In 2017, Mesothelioma UK and the British Lung Foundation announced that they were inviting applications for research grants, welcoming 'applications that aim to tackle one of the priority areas identified by the James Lind Alliance Mesothelioma Priority Setting Partnership'. Award decisions will be made in Autumn/Winter 2018.
In December 2017, the Canadian Frailty Network announced a 2018 Catalyst Grant Competition, requesting research proposals that directly address one or more of the Top 10 Canadian frailty research priorities from the PSP.
In 2017, the National Cancer Research Institute (NCRI) Brain Tumour Clinical Studies Group published a strategy document, describing the shared priorities for research identified by the Neuro-oncology PSP as being a key focus for future research. You can read more about this here, in a PDF shared with the kind permission of Michael Jenkinson. It was published in Neuro-oncology Practice in August 2017.
In December 2016, Autistica launched a call for proposals from researchers to address the number one priority from the Autism PSP. Read more about all of the work Autistica is doing to fund the priorities of people involved in the PSP.
Marie Curie used the long list of priorities from the Palliative and end of life care PSP to inform their funding call in November 2015. A record number of outline proposals were submitted to the call and you can read about the 9 projects funded as a result of the call here.
In October 2016, Marie Curie ran a research conference, with the theme of out of hours care, which was the number one priority from the PSP. Further work was done with the PSP priorities to identify what the priority areas for palliative care research in Ireland are. The Greater Manchester CLAHRC worked with the palliative and end of life care priorities to find out which were of key interest locally.
Also in October 2016, Dr Annmarie Nelson published 'Beyond the questions' a thematic analysis of the survey responses received by the Palliative and end of life care PSP. The themes in the report provide insight into the experiences of palliative and end of life care from personal and professional perspectives and highlight many issues that have the potential to be addressed by social science research.
The VIDem summit brought together patients, carers, support organisations and health professionals to review the list of research priorities most relevant to people living with both dementia and visual impairment from the Dementia and Sight Loss and Vision PSPs.
A group of medical research charities continues to work together to share experiences in taking forward their Top 10 priorities and communicating their PSP results to researchers and research funders. They arranged a workshop for researchers in the area of incontinence, as this was an area that featured in the Top 10s of a number of their PSPs and will publish a report on this soon.

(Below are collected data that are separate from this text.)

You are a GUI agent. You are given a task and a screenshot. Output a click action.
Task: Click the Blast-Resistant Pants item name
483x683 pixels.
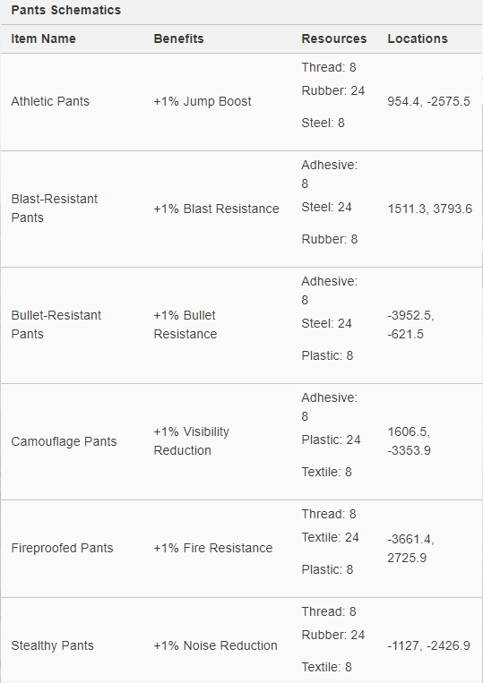[55, 209]
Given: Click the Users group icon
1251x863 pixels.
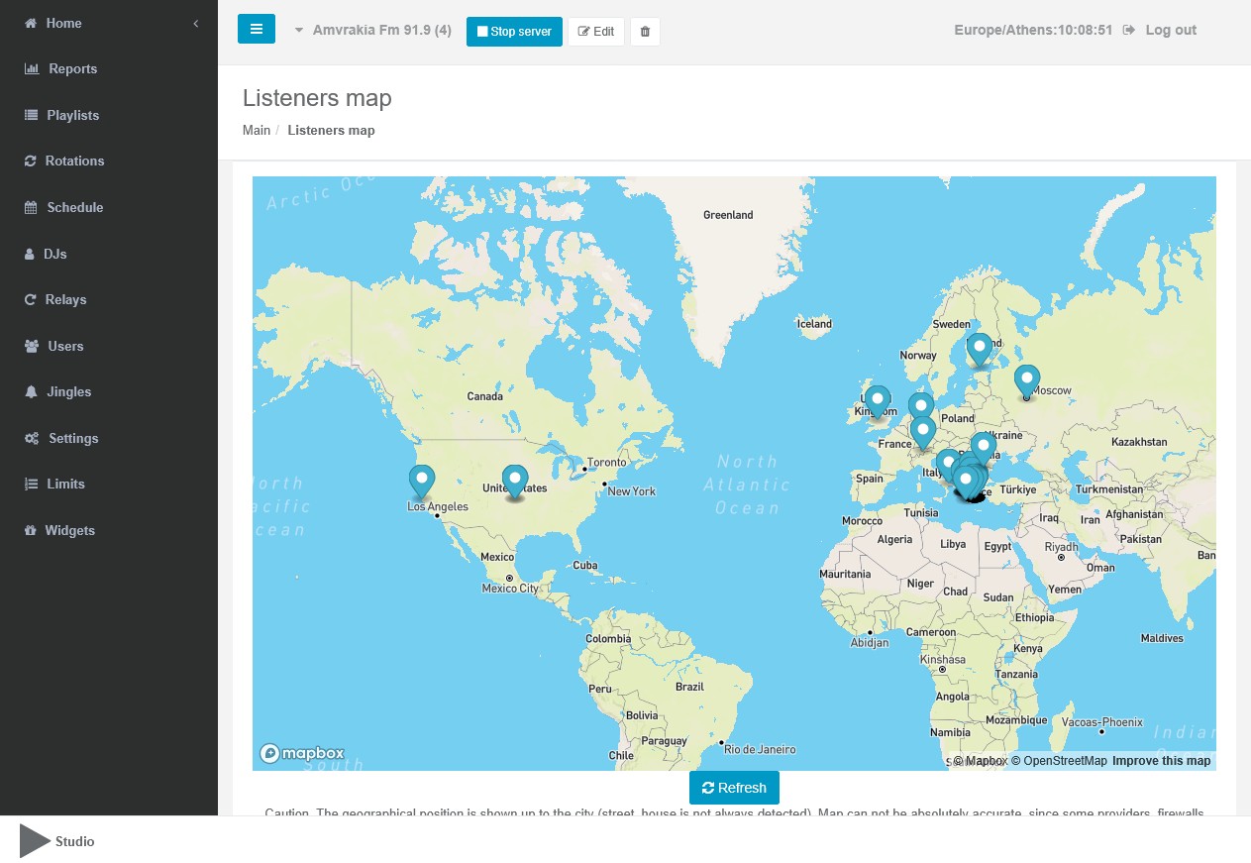Looking at the screenshot, I should [x=31, y=347].
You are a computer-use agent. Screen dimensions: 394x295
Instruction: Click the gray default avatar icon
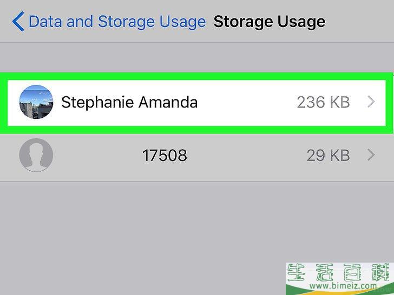coord(36,155)
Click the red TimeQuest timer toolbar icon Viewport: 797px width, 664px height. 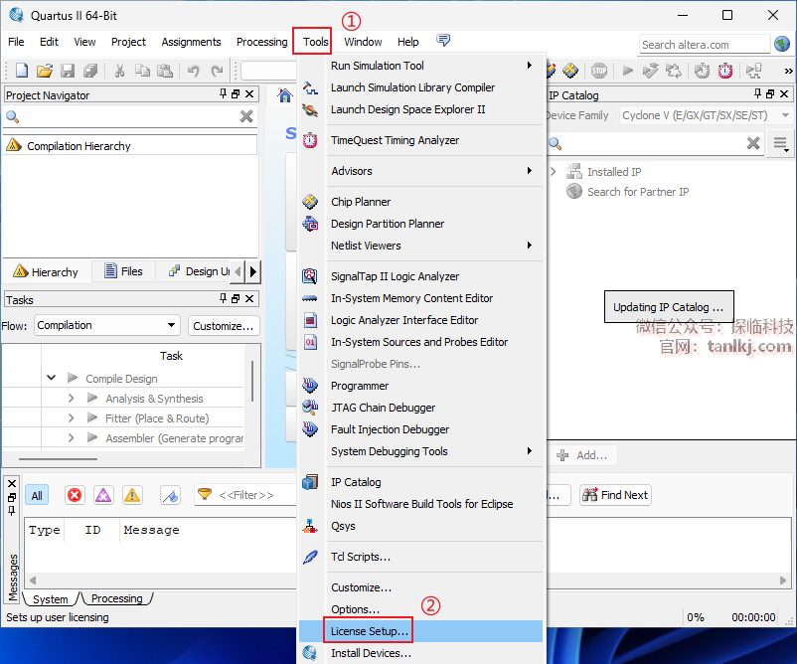click(x=725, y=71)
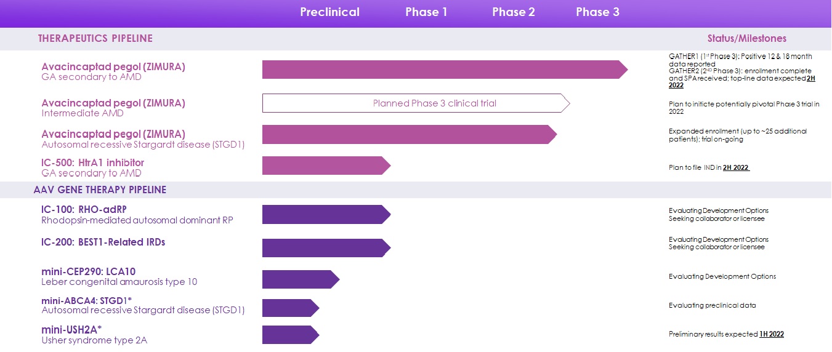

The MS Society’s JLA PSP results are very much at the heart of their work. They were used to inform the MS Society's Research Strategy and are explicitly referred to in the strategy. The submission process for the MS Society's research grants requires applicants to outline which, if any, of the JLA priorities their proposal addresses, with applications judged by their fit with the Research Strategy, the JLA PSP results and the organisational strategy (see guidance document, p6 and p18). The MS Society is commissioning a number of projects to address the PSP results, for example priority 6 (vitamin D) and priority 4 (fatigue).